- Born: Adelaide Baillieu Shackell 2 December 1908 Malvern, Victoria, Australia
- Died: 12 August 1986 (aged 77) Kensington, London, England
- Education: St Catherine's School, Toorak
- Alma mater: St Hilda's College, Oxford
- Title: Chairman of the National Union of Conservative and Unionist Associations
- Term: 1967–1968
- Predecessor: Sir Robert Davies
- Successor: Sir Theodore Constantine
- Political party: Conservative Party
- Spouse: Charles Doughty (1931–1973)
- Awards: Order of the British Empire

= Adelaide Doughty =

Australian-British politician (1908–1986)

Dame Adelaide Baillieu Doughty (née Shackell; 2 December 1908 – 12 August 1986) was an Australian-British political figure.

==Biography==
Adelaide Baillieu Shackell was born in Malvern, Victoria, Australia, the second of four children of Edward Herbert Shackell (1869–1932), a businessman and accountant, and his wife, Amy Baillieu (1870–1966). She was initially educated at home, and then at St. Catherine's School, Melbourne from the age of twelve.

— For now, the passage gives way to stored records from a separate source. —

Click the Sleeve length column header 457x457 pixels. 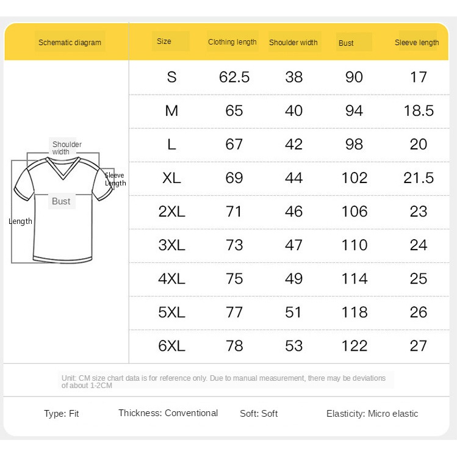pyautogui.click(x=417, y=43)
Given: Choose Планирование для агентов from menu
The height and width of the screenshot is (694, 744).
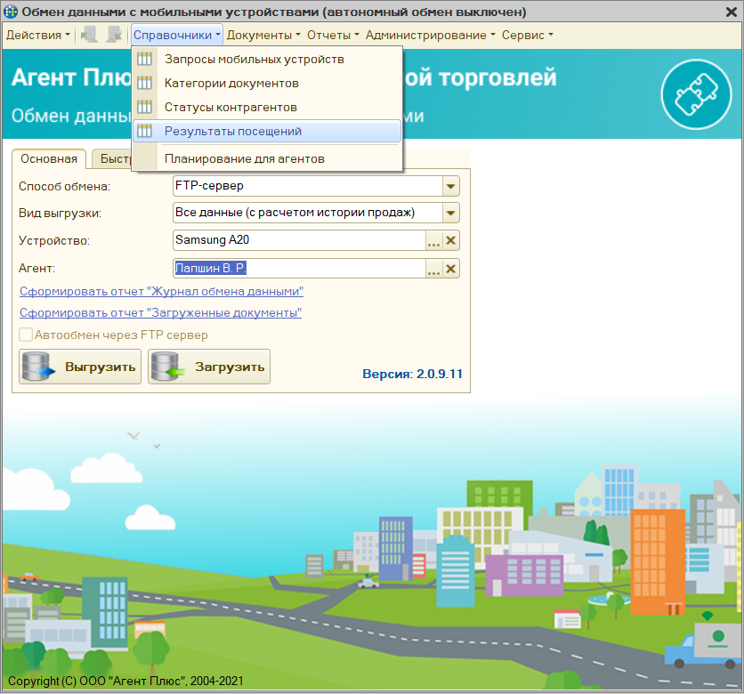Looking at the screenshot, I should (x=244, y=158).
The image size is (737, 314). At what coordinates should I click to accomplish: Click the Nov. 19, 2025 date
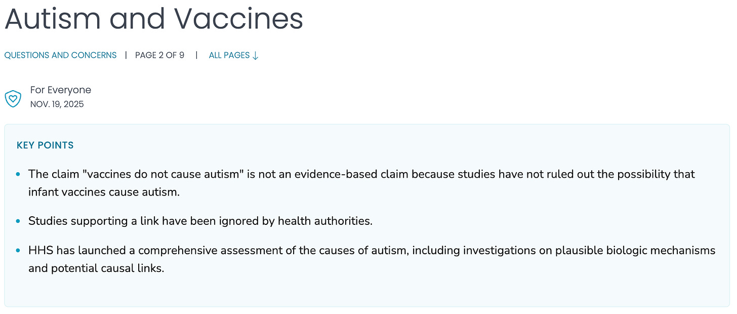(57, 104)
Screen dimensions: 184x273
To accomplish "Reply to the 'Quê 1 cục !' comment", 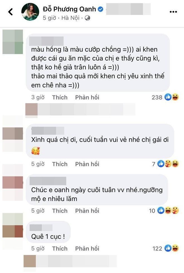I will [x=87, y=248].
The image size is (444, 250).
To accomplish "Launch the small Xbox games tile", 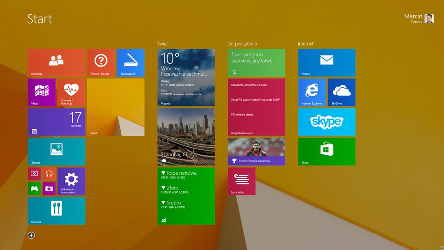I will pos(34,188).
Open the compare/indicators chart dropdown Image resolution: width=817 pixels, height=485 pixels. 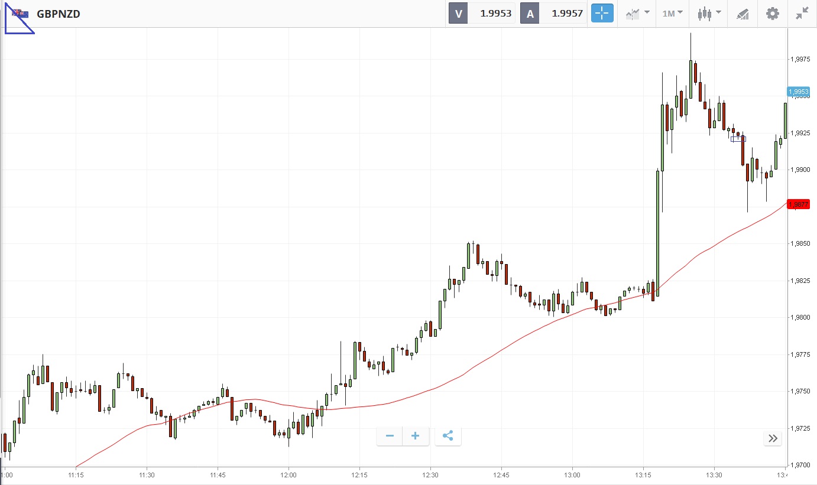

She was accepted by Melbourne University, but on the suggestion of her cousin Clive Latham Baillieu, travelled to England where she entered St Hilda's College, Oxford, in 1928, graduating with a degree in Modern Greats. While at university she met lawyer Charles Addison Doughty. They were soon engaged and were married on 29 July 1931 at St Margaret's, Westminster. They had a son and a daughter.

In 1947 Adelaide Doughty joined the English-Speaking Union, being elected as an ESU Club Director in 1950, then Chairman of the Board of Club Directors in 1969, and finally served as a Governor from 1958 to 1972, when she resigned. In 1951 her husband was elected Member of Parliament for East Surrey, and Doughty began to work for the Conservative Party. She served on the South-Eastern Area Women's Advisory Committee from 1951 to 1956, and was Chairman of the Women's National Advisory Committee from 1963 to 1966. She also served as Vice-Chairman of the National Union of Conservative and Unionist Associations from 1964, where she supported Edward Heath's election as party leader, and became Chairman in 1967. She also served as President in 1978. She was made a Commander of the Order of the British Empire "for political services in the South East" in the 1964 Birthday Honours, and a Dame Commander in the 1971 New Year Honours.

Doughty also served as a governor of the Skinners' Company's School for Girls in 1951, as director of the National Institute for Housecraft from 1966, and was a member of the Grand Council of the Cancer Research Campaign from 1974.

She died at her home in Onslow Square, Kensington, London, on 12 August 1986.